[Stored data]
* Start *
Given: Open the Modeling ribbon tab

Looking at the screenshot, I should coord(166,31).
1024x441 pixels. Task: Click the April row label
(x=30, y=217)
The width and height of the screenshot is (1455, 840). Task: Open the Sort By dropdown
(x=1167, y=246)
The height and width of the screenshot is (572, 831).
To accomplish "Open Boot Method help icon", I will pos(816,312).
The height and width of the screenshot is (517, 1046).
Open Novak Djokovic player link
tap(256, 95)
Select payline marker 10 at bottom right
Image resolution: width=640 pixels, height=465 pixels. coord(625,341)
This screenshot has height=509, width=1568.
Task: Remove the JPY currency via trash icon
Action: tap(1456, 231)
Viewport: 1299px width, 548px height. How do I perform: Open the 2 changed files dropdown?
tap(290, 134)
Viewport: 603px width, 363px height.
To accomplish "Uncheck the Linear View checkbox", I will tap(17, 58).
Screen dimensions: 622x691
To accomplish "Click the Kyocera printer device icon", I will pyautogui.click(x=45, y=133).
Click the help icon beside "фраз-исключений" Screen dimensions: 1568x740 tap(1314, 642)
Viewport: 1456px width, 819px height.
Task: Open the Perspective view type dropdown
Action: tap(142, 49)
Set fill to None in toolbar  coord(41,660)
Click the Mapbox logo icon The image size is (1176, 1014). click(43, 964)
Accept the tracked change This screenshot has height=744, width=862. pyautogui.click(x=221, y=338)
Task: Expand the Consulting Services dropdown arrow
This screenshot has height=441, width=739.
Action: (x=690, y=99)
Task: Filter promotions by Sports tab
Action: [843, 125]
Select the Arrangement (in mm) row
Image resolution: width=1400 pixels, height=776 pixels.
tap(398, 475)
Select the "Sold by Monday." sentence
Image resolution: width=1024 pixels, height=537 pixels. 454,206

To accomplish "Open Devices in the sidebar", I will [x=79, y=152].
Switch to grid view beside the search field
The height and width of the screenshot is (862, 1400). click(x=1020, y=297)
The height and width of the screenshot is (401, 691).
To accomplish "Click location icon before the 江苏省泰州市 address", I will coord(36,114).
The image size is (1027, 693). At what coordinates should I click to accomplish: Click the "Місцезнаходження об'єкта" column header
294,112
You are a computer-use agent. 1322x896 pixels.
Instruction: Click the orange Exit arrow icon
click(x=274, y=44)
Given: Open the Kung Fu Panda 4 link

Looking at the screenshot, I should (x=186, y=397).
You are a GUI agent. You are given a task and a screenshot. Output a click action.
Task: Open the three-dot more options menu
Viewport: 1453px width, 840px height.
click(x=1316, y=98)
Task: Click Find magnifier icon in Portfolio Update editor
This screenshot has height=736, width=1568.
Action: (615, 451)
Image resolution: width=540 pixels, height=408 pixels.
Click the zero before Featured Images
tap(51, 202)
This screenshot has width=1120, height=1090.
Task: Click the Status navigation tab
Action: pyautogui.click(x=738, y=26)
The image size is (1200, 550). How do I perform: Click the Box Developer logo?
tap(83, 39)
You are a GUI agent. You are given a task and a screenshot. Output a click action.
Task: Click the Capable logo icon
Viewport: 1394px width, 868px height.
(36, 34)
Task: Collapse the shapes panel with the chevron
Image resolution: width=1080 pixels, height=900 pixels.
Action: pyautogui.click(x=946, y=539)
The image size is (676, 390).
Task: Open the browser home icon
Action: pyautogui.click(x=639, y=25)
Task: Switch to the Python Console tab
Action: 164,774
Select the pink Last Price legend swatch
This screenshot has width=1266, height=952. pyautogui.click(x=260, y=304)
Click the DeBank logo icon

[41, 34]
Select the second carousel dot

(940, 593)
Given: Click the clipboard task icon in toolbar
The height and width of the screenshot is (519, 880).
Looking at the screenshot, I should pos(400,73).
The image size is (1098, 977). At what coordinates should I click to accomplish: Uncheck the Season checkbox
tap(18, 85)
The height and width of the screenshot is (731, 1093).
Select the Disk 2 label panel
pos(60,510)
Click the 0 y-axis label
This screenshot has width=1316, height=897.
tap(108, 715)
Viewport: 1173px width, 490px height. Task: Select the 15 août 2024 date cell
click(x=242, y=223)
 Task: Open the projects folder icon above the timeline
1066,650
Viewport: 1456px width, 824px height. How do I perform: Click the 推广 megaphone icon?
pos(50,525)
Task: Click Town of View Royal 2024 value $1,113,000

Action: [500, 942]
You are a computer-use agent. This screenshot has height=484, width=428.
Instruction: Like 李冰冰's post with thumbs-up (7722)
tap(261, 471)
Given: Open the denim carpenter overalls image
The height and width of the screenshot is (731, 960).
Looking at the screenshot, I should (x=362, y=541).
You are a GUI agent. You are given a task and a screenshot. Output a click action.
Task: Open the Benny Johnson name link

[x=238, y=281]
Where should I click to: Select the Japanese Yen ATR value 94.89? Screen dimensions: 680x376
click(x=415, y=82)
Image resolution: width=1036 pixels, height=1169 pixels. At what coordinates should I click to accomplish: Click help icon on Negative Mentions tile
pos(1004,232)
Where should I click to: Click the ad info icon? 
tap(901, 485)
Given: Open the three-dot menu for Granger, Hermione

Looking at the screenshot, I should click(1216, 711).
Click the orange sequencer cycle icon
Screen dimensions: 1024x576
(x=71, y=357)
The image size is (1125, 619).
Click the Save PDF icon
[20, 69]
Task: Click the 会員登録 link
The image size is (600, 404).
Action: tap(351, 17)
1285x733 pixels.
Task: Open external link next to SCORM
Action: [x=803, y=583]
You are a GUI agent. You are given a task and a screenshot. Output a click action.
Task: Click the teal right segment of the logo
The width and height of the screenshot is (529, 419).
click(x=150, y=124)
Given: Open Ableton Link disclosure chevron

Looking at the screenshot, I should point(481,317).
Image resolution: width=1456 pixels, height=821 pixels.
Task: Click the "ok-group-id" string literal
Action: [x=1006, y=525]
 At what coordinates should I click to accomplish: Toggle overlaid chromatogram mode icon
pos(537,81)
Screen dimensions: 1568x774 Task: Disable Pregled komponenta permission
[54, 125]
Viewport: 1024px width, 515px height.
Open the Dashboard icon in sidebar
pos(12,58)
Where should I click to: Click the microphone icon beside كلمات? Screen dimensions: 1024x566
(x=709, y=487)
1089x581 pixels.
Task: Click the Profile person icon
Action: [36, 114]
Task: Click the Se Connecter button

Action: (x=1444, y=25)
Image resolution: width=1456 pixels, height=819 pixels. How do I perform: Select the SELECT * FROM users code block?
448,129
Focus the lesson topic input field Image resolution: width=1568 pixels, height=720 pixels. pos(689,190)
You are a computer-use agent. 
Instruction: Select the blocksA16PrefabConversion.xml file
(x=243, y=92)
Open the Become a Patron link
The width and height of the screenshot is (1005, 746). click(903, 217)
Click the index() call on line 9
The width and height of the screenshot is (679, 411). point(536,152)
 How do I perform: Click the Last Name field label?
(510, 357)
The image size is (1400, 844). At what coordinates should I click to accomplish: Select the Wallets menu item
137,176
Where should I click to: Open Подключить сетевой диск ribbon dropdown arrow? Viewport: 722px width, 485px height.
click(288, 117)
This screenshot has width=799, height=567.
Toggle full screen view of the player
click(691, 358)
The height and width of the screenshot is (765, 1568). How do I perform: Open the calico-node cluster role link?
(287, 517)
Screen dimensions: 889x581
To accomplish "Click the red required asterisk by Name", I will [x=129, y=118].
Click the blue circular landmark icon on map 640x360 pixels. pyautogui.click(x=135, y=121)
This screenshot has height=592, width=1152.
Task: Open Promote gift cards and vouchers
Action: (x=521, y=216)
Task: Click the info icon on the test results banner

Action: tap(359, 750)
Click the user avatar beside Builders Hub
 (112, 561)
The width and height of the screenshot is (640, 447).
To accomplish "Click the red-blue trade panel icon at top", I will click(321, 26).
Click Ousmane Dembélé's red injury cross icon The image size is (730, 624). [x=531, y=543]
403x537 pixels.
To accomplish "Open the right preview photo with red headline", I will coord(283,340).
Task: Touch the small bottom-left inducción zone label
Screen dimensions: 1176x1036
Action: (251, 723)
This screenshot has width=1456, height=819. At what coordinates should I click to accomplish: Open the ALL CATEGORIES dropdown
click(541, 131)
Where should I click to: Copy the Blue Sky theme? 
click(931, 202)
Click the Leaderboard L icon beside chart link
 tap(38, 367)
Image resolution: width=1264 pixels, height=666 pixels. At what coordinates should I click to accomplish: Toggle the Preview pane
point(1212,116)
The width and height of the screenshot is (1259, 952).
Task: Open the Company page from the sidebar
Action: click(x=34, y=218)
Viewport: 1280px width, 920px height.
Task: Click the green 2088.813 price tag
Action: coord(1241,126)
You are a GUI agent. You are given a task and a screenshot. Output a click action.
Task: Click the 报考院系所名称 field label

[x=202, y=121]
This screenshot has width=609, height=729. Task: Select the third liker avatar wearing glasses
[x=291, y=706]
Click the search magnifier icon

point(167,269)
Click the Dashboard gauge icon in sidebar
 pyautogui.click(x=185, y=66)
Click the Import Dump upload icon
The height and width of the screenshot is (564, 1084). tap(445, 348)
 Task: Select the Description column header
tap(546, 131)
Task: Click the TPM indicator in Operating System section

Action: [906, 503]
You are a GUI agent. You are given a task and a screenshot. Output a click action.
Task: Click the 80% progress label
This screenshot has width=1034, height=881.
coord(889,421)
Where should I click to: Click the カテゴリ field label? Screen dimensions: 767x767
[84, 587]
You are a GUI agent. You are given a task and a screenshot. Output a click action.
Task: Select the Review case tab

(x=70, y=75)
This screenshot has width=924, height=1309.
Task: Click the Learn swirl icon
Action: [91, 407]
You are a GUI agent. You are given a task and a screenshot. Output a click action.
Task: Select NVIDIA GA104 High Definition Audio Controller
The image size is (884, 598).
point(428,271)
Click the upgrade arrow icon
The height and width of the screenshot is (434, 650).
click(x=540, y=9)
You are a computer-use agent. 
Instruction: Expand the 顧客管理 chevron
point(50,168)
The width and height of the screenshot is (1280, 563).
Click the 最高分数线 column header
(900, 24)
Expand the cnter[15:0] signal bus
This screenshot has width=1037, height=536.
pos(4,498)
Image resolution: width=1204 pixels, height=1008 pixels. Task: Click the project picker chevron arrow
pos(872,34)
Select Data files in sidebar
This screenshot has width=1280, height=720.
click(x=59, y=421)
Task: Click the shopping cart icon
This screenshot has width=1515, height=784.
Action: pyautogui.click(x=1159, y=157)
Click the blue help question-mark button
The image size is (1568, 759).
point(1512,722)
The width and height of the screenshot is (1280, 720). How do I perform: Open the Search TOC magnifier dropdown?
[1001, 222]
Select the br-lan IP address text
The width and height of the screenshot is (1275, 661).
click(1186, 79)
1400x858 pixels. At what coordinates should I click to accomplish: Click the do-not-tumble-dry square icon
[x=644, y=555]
* End *
#### REQUIREMENT:
Present the lines from the one containing "Viewport: 1456px width, 824px" through the one containing "Action: [x=803, y=583]" as a numbered list, leaving out blank lines.

#### OUTPUT OF THE TASK:
1. Viewport: 1456px width, 824px height. How do I perform: Click the 推广 megaphone icon?
2. pos(50,525)
3. Task: Click Town of View Royal 2024 value $1,113,000
4. Action: [500, 942]
5. You are a computer-use agent. This screenshot has height=484, width=428.
6. Instruction: Like 李冰冰's post with thumbs-up (7722)
7. tap(261, 471)
8. Given: Open the denim carpenter overalls image
9. The height and width of the screenshot is (731, 960).
10. Looking at the screenshot, I should (x=362, y=541).
11. You are a GUI agent. You are given a task and a screenshot. Output a click action.
12. Task: Open the Benny Johnson name link
13. [x=238, y=281]
14. Where should I click to: Select the Japanese Yen ATR value 94.89? Screen dimensions: 680x376
15. click(x=415, y=82)
16. Image resolution: width=1036 pixels, height=1169 pixels. At what coordinates should I click to accomplish: Click help icon on Negative Mentions tile
17. pos(1004,232)
18. Where should I click to: Click the ad info icon? 
19. tap(901, 485)
20. Given: Open the three-dot menu for Granger, Hermione
21. Looking at the screenshot, I should click(1216, 711).
22. Click the orange sequencer cycle icon
23. Screen dimensions: 1024x576
24. (x=71, y=357)
25. The image size is (1125, 619).
26. Click the Save PDF icon
27. [20, 69]
28. Task: Click the 会員登録 link
29. The image size is (600, 404).
30. Action: tap(351, 17)
31. 1285x733 pixels.
32. Task: Open external link next to SCORM
33. Action: [x=803, y=583]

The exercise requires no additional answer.